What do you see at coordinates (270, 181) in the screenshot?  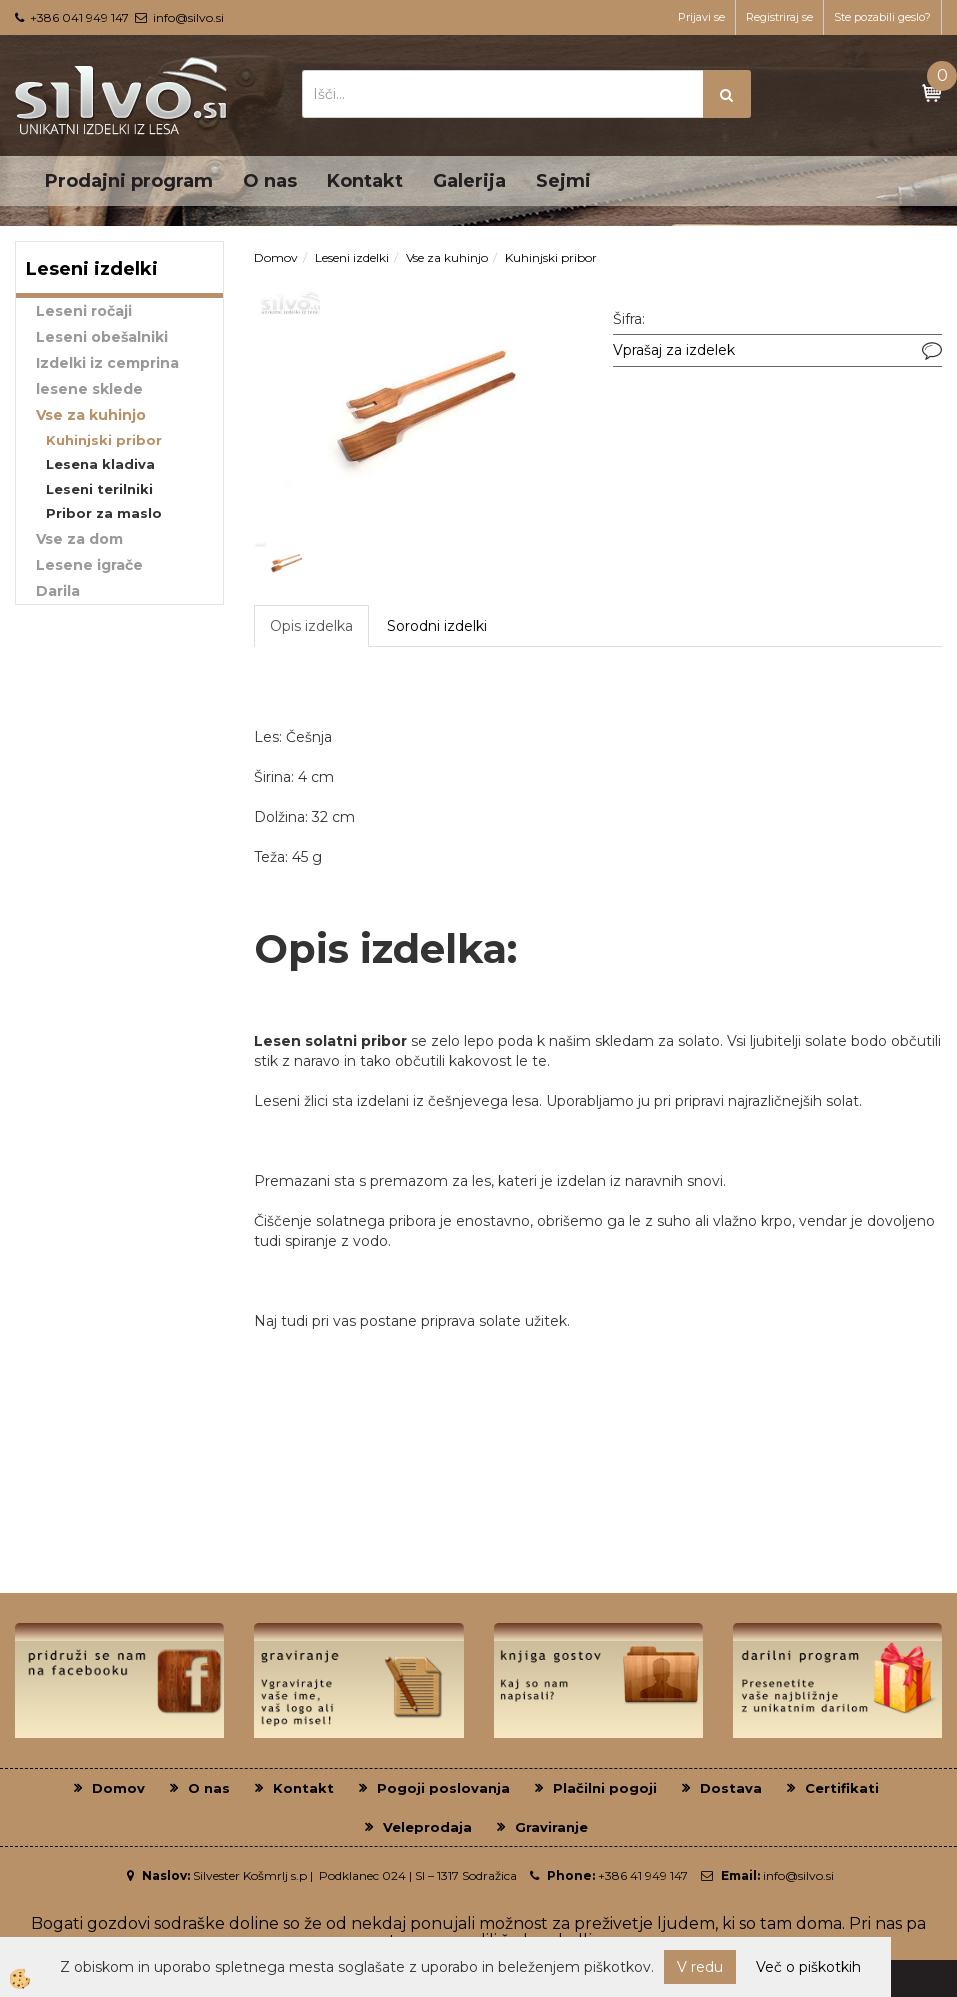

---

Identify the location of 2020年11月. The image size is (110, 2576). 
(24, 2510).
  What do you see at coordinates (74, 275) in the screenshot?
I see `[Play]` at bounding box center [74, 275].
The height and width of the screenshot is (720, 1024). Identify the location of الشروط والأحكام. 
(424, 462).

---

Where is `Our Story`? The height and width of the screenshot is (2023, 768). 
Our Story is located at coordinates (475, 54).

---

**OBJECTIVE**
Copy out the material word for word, starting at the line that contains "The height and width of the screenshot is (720, 1024)." and ending at the line that contains "(424, 462).", with both of those lines included.

**SOLVED PROBLEM**
The height and width of the screenshot is (720, 1024). Identify the location of الشروط والأحكام. 
(424, 462).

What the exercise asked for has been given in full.